Cette position repose sur deux points controversés : premièrement, une conception extensive de ce qui constitue l’exercice d’un pouvoir de contrainte ; deuxièmement, l’idée que l’exigence de justification doive prendre la forme d’un droit effectif de participation.

Selon Abizadeh, un individu est soumis à un pouvoir de contrainte dès lors que les agents de l’État sont capables d’utiliser la force physique (ce qui inclut tant le recours à la force que le fait d’ériger des obstacles physiques à la liberté de mouvement) et autorisés à le faire, ou de menacer d’en faire usage de façon à empêcher ou prévenir certains comportements. Les individus sont soumis à cette contrainte, que les agents de l’État réussissent ou non à prévenir ou empêcher ces comportements, et indépendamment des intentions des individus. Même si je n’ai jamais eu l’intention de franchir la frontière de l’État « x », le fait que son accès soit limité par l’exercice du pouvoir de contrainte de cet État suffit, selon Abizadeh, pour qu’il soit possible de dire que je suis soumise à ce pouvoir. Le contenu de mon intention ne change rien au caractère contraignant du pouvoir[25].

Il est juste de dire que la loi qui prévoit l’interdiction de fumer dans les lieux publics conserve un caractère contraignant, même si je suis non fumeuse et n’ai nulle intention de fumer. Par contre, pour pouvoir prétendre que cette loi a un caractère contraignant pour moi, il faut pouvoir mettre en évidence un lien quelconque — qui n’a pas à être de l’ordre de l’intention — entre l’individu que je suis et cette loi (ce peut être, par exemple, que je suis citoyenne ou de passage dans cet État). En l’absence d’un tel lien, formel ou informel, je peux reconnaître que cette loi a un caractère contraignant au sens où c’est là un attribut généralement associé à toute loi, sans prétendre pour autant qu’elle me soumet à la contrainte.

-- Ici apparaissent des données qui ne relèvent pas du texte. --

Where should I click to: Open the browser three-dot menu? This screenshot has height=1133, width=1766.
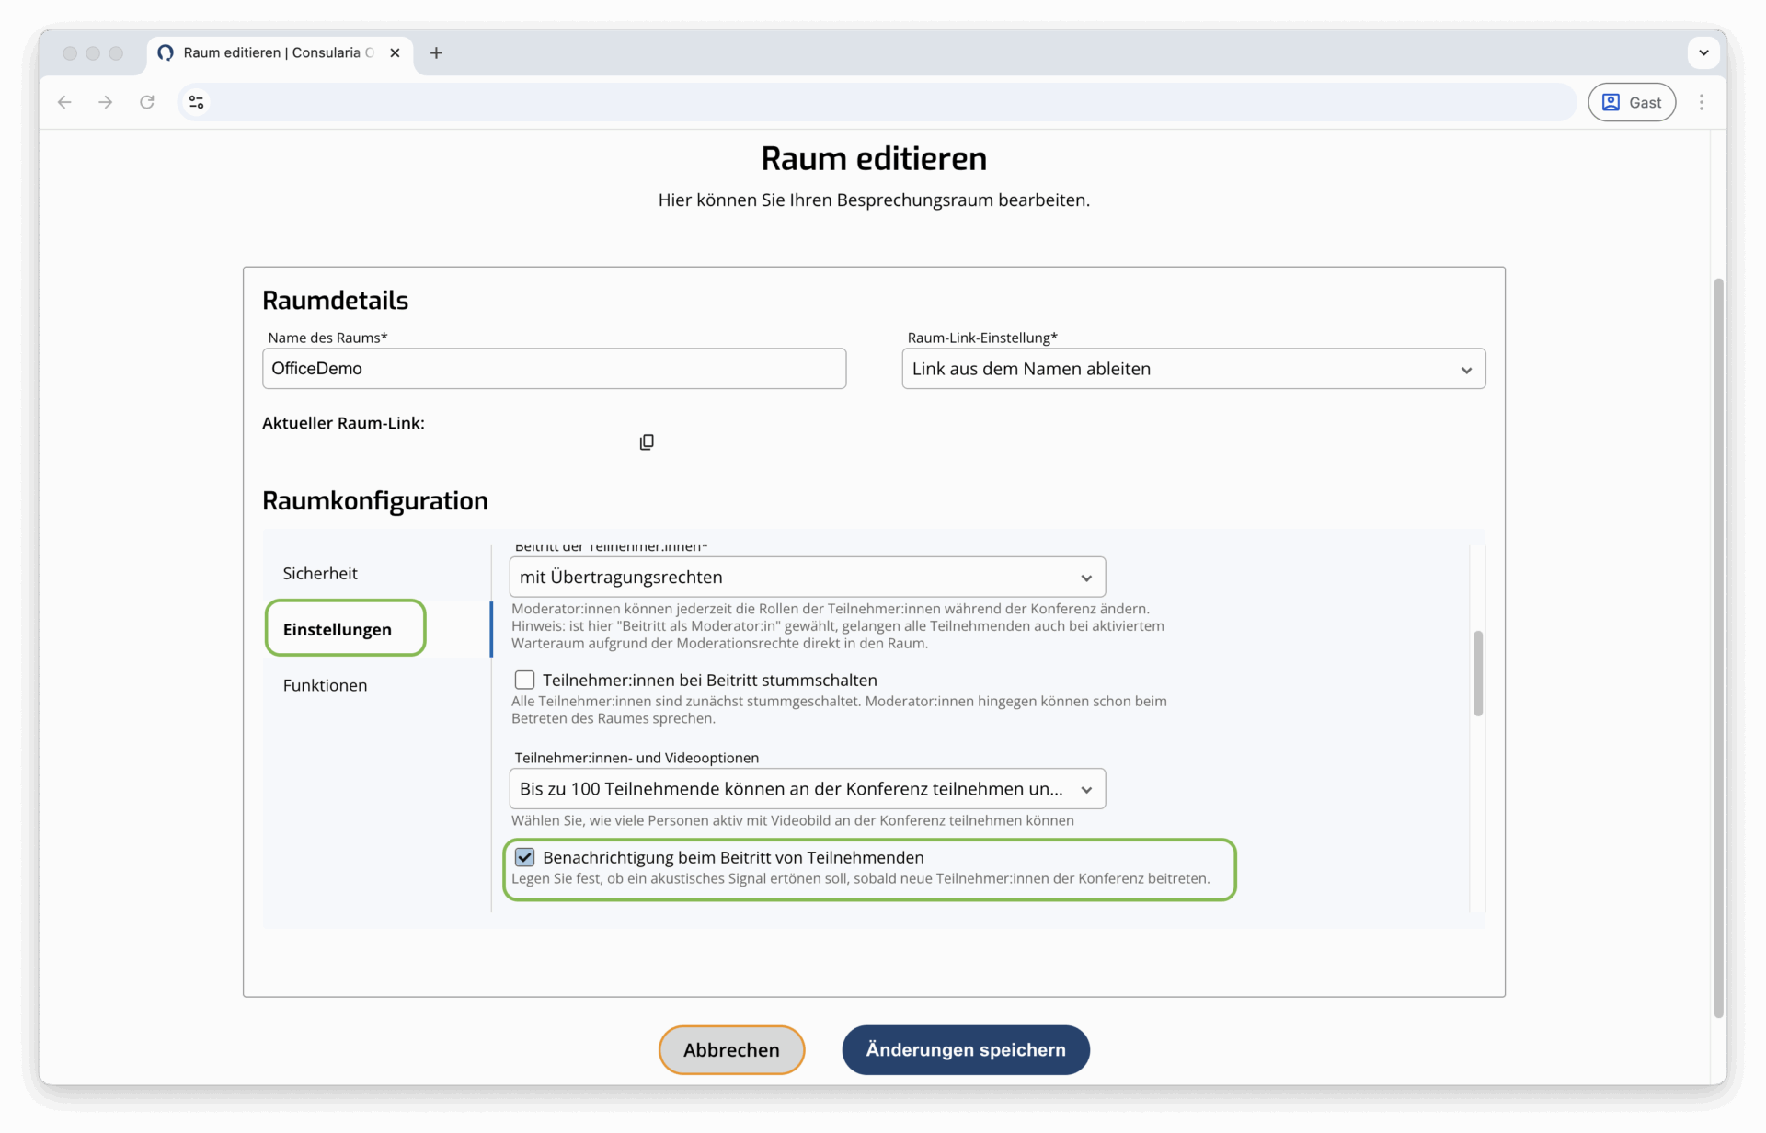point(1701,102)
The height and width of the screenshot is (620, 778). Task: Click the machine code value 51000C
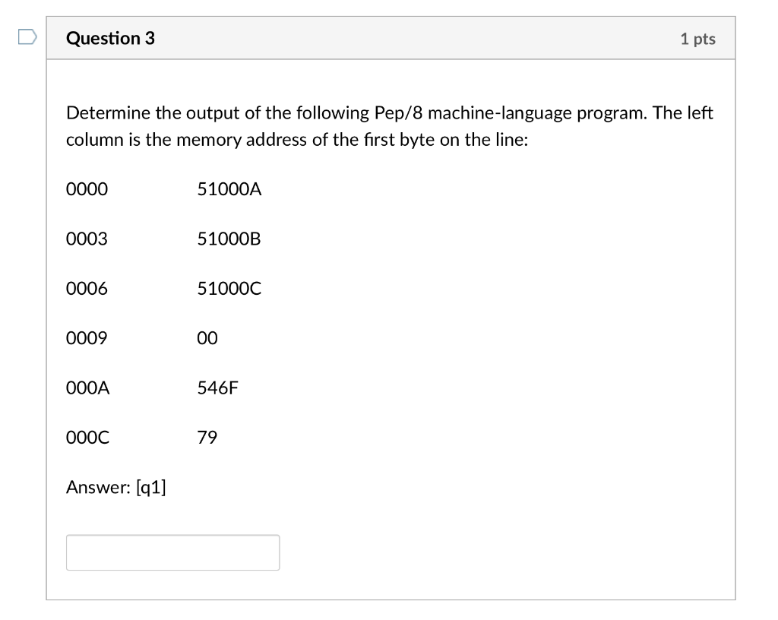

Si c’était le cas, cela reviendrait à dire que les lois du Vanuatu me soumettent à un pouvoir coercitif du simple fait que ce sont des lois ; c’est peut-être juste si l’on accepte la définition qu’Abizadeh donne de la contrainte, mais c’est là une proposition trop faible pour pouvoir donner naissance à une exigence de justification qui implique un droit de participation[26].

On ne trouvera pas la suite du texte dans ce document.